Petkovic: Vom Sozialarbeiter zum Aufstiegstrainer
Als Profi konnte Petkovic in der Schweiz nie richtig Fuß fassen, um sich und seine Familie über Wasser zu halten, hielt er Ausschau nach einem zweiten Standbein.
Ende der 1990er-Jahre wurde er in einem Reinigungsinstitut parallel Teamleiter, später arbeitete er als Lehrer für Arbeitssuchende. Zwischenzeitlich stand Petkovic mehrmals ohne Zweitbeschäftigung da, ehe er als Sozialarbeiter bei der Caritas einstieg. Nebenbei fungierte er als Spielertrainer bei der AC Bellinzona, die er nach seinem Karriereende 1999 im Sommer 2008 in die Schweizer Super League führte.

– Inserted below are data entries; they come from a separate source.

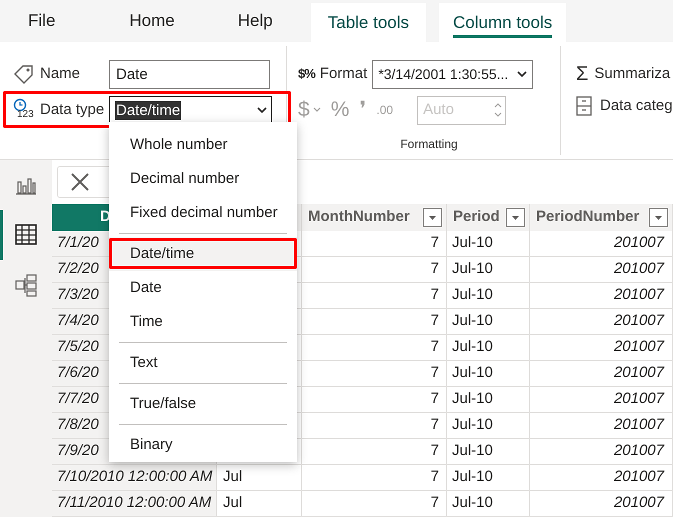 The image size is (673, 517). Describe the element at coordinates (306, 74) in the screenshot. I see `format-icon: $%` at that location.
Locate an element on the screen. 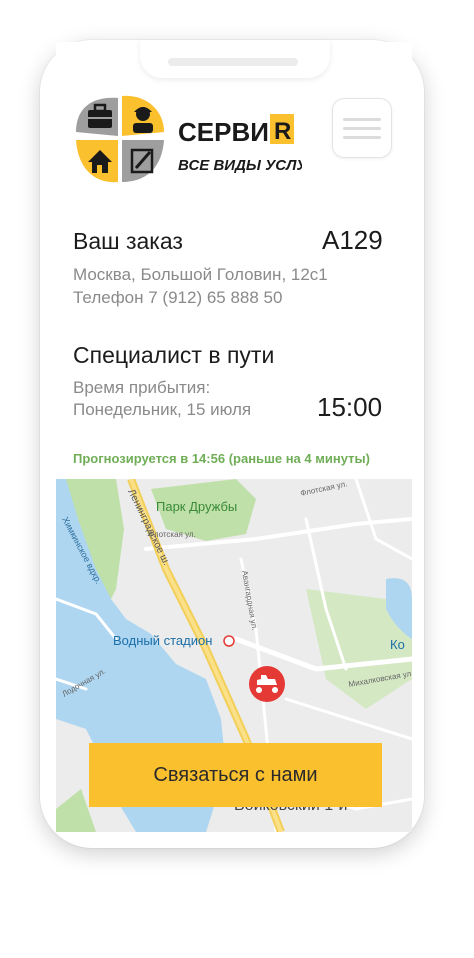  order-title: Ваш заказ is located at coordinates (128, 241).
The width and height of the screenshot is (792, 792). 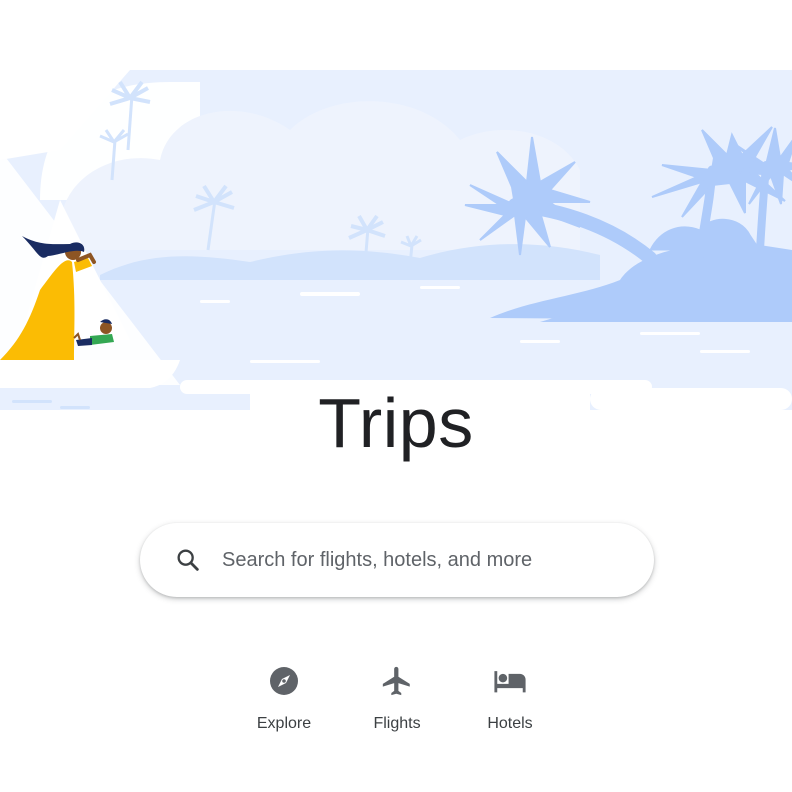 What do you see at coordinates (284, 702) in the screenshot?
I see `nav-item-explore: Explore` at bounding box center [284, 702].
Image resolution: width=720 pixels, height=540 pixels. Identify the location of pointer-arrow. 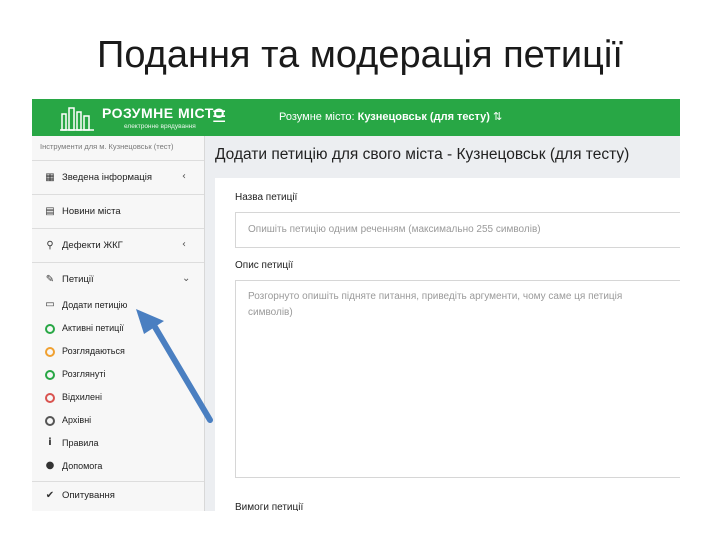
(174, 366).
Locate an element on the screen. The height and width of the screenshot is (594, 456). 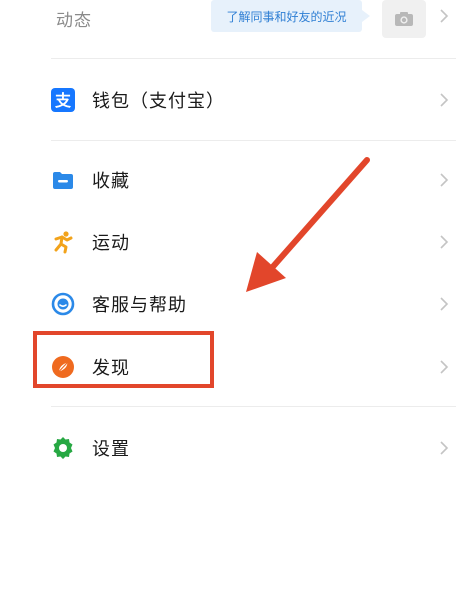
moments-hint-bubble: 了解同事和好友的近况 is located at coordinates (290, 16).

Über die Young Boys Bern, Samsunspor, den FC Sion und Lazio kam Petkovic 2014 zum Schweizer Verband.
Lässt Petkovic seine Kritiker verstummen?
Gerade als nach dem Unentschieden gegen Wales (1:1) und der Niederlage gegen Italien (0:3) das EM-Aus in der Gruppenphase drohte, kamen sie wieder auf, die Stimmen gegen Petkovic. "Petkovic raus", "die Schweiz braucht neuen Wind", hieß es teils auf Twitter.
Auf der Pressekonferenz vor dem Spiel gegen Frankreich gab sich Petkovic ob der scharfen Kritik gelassen. "Ich bin das seit sieben Jahren gewohnt", erklärte er: "Ich habe mir ein bisschen Vaseline auf den Kopf gestrichen, so konnte das Wasser ablaufen. Ich spüre nichts."
Der Schweizer Verband setzte bereits Anfang vergangenen Jahres ein Zeichen und verlängerte Petkovics ursprünglich bis zum Ende der EM laufenden Vertrag vorzeitig bis Dezember 2022.
Heute Abend werden die Kritiker jedoch wieder ganz genau hinsehen. Man darf gespannt sein, wie die Reaktionen ausfallen, sollte Petkovic Historisches erreichen.